Format the rows below as a JSON list of strings, one string per line, leaving out blank lines.

====== Input records

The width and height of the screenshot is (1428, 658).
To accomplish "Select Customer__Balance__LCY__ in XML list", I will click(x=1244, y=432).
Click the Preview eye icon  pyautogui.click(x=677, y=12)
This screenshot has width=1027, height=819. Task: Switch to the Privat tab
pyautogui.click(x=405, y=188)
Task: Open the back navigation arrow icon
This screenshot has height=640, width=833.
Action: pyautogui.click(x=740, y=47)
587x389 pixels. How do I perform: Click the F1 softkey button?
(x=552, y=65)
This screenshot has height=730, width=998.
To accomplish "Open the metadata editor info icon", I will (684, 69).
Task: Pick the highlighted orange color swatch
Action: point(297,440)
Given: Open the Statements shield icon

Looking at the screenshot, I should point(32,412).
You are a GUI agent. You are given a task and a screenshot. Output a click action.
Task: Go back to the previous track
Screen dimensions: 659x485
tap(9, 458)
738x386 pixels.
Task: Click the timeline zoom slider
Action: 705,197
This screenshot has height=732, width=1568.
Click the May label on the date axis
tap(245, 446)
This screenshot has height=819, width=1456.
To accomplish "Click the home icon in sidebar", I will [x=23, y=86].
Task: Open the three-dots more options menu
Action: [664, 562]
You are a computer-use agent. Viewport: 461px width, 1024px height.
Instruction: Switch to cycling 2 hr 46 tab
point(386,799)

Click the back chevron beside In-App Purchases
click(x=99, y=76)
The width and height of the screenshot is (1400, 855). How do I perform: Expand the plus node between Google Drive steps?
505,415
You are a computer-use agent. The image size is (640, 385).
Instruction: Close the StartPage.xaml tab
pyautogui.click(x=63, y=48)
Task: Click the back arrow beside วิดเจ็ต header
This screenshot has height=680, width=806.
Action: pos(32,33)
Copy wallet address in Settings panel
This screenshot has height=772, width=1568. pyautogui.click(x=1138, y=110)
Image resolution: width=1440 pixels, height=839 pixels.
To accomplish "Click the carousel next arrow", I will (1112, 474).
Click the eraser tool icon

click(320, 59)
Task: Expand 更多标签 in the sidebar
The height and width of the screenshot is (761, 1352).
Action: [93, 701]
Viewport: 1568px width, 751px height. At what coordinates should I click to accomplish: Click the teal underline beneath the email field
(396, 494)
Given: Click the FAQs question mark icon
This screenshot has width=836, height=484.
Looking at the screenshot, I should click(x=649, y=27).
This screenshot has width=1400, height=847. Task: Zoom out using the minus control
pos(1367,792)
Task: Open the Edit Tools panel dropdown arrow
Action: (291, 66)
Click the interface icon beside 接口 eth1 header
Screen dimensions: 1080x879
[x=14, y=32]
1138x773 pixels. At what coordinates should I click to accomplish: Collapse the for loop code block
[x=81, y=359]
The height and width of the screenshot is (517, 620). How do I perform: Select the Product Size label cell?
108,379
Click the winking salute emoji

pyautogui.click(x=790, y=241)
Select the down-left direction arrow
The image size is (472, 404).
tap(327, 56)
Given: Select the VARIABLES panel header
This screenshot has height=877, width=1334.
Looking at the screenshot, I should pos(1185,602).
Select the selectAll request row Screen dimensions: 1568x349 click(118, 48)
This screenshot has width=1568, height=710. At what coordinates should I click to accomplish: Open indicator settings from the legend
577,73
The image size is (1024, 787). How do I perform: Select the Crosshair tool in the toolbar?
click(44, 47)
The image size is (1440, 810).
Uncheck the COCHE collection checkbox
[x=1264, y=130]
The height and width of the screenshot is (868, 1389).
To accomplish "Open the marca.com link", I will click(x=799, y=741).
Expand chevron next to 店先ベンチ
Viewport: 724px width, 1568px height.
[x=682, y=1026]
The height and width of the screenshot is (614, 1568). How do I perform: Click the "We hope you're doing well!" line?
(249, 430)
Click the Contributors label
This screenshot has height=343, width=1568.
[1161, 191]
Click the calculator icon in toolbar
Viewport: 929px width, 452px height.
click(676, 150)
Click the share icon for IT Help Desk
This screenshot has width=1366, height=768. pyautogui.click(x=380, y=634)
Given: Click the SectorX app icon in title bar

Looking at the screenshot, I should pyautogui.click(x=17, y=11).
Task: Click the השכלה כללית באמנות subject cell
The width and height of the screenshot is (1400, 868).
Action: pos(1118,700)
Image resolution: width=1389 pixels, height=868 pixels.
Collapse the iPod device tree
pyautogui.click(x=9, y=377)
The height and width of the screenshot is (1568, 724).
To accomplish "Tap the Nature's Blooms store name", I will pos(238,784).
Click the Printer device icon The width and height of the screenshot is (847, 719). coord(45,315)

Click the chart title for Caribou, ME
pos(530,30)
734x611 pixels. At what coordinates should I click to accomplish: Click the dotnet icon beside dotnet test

============

→ **Finished answer**
[
  "The width and height of the screenshot is (1428, 658).",
  "To accomplish \"Select Customer__Balance__LCY__ in XML list\", I will click(x=1244, y=432).",
  "Click the Preview eye icon  pyautogui.click(x=677, y=12)",
  "This screenshot has width=1027, height=819. Task: Switch to the Privat tab",
  "pyautogui.click(x=405, y=188)",
  "Task: Open the back navigation arrow icon",
  "This screenshot has height=640, width=833.",
  "Action: pyautogui.click(x=740, y=47)",
  "587x389 pixels. How do I perform: Click the F1 softkey button?",
  "(x=552, y=65)",
  "This screenshot has height=730, width=998.",
  "To accomplish \"Open the metadata editor info icon\", I will (684, 69).",
  "Task: Pick the highlighted orange color swatch",
  "Action: point(297,440)",
  "Given: Open the Statements shield icon",
  "Looking at the screenshot, I should point(32,412).",
  "You are a GUI agent. You are given a task and a screenshot. Output a click action.",
  "Task: Go back to the previous track",
  "Screen dimensions: 659x485",
  "tap(9, 458)",
  "738x386 pixels.",
  "Task: Click the timeline zoom slider",
  "Action: 705,197",
  "This screenshot has height=732, width=1568.",
  "Click the May label on the date axis",
  "tap(245, 446)",
  "This screenshot has height=819, width=1456.",
  "To accomplish \"Click the home icon in sidebar\", I will [x=23, y=86].",
  "Task: Open the three-dots more options menu",
  "Action: [664, 562]",
  "You are a computer-use agent. Viewport: 461px width, 1024px height.",
  "Instruction: Switch to cycling 2 hr 46 tab",
  "point(386,799)",
  "Click the back chevron beside In-App Purchases",
  "click(x=99, y=76)",
  "The width and height of the screenshot is (1400, 855). How do I perform: Expand the plus node between Google Drive steps?",
  "505,415",
  "You are a computer-use agent. The image size is (640, 385).",
  "Instruction: Close the StartPage.xaml tab",
  "pyautogui.click(x=63, y=48)",
  "Task: Click the back arrow beside วิดเจ็ต header",
  "This screenshot has height=680, width=806.",
  "Action: pos(32,33)",
  "Copy wallet address in Settings panel",
  "This screenshot has height=772, width=1568. pyautogui.click(x=1138, y=110)",
  "Image resolution: width=1440 pixels, height=839 pixels.",
  "To accomplish \"Click the carousel next arrow\", I will (1112, 474).",
  "Click the eraser tool icon",
  "click(320, 59)",
  "Task: Expand 更多标签 in the sidebar",
  "The height and width of the screenshot is (761, 1352).",
  "Action: [93, 701]",
  "Viewport: 1568px width, 751px height. At what coordinates should I click to accomplish: Click the teal underline beneath the email field",
  "(396, 494)",
  "Given: Click the FAQs question mark icon",
  "This screenshot has width=836, height=484.",
  "Looking at the screenshot, I should click(x=649, y=27).",
  "This screenshot has width=1400, height=847. Task: Zoom out using the minus control",
  "pos(1367,792)",
  "Task: Open the Edit Tools panel dropdown arrow",
  "Action: (291, 66)",
  "Click the interface icon beside 接口 eth1 header",
  "Screen dimensions: 1080x879",
  "[x=14, y=32]",
  "1138x773 pixels. At what coordinates should I click to accomplish: Collapse the for loop code block",
  "[x=81, y=359]",
  "The height and width of the screenshot is (517, 620). How do I perform: Select the Product Size label cell?",
  "108,379",
  "Click the winking salute emoji",
  "pyautogui.click(x=790, y=241)",
  "Select the down-left direction arrow",
  "The image size is (472, 404).",
  "tap(327, 56)",
  "Given: Select the VARIABLES panel header",
  "This screenshot has height=877, width=1334.",
  "Looking at the screenshot, I should pos(1185,602).",
  "Select the selectAll request row Screen dimensions: 1568x349 click(118, 48)",
  "This screenshot has width=1568, height=710. At what coordinates should I click to accomplish: Open indicator settings from the legend",
  "577,73",
  "The image size is (1024, 787). How do I perform: Select the Crosshair tool in the toolbar?",
  "click(44, 47)",
  "The image size is (1440, 810).",
  "Uncheck the COCHE collection checkbox",
  "[x=1264, y=130]",
  "The height and width of the screenshot is (868, 1389).",
  "To accomplish \"Open the marca.com link\", I will click(x=799, y=741).",
  "Expand chevron next to 店先ベンチ",
  "Viewport: 724px width, 1568px height.",
  "[x=682, y=1026]",
  "The height and width of the screenshot is (614, 1568). How do I perform: Click the \"We hope you're doing well!\" line?",
  "(249, 430)",
  "Click the Contributors label",
  "This screenshot has height=343, width=1568.",
  "[1161, 191]",
  "Click the calculator icon in toolbar",
  "Viewport: 929px width, 452px height.",
  "click(676, 150)",
  "Click the share icon for IT Help Desk",
  "This screenshot has width=1366, height=768. pyautogui.click(x=380, y=634)",
  "Given: Click the SectorX app icon in title bar",
  "Looking at the screenshot, I should pyautogui.click(x=17, y=11).",
  "Task: Click the השכלה כללית באמנות subject cell",
  "The width and height of the screenshot is (1400, 868).",
  "Action: pos(1118,700)",
  "Image resolution: width=1389 pixels, height=868 pixels.",
  "Collapse the iPod device tree",
  "pyautogui.click(x=9, y=377)",
  "The height and width of the screenshot is (1568, 724).",
  "To accomplish \"Tap the Nature's Blooms store name\", I will pos(238,784).",
  "Click the Printer device icon The width and height of the screenshot is (847, 719). coord(45,315)",
  "Click the chart title for Caribou, ME",
  "pos(530,30)",
  "734x611 pixels. At what coordinates should I click to accomplish: Click the dotnet icon beside dotnet test"
]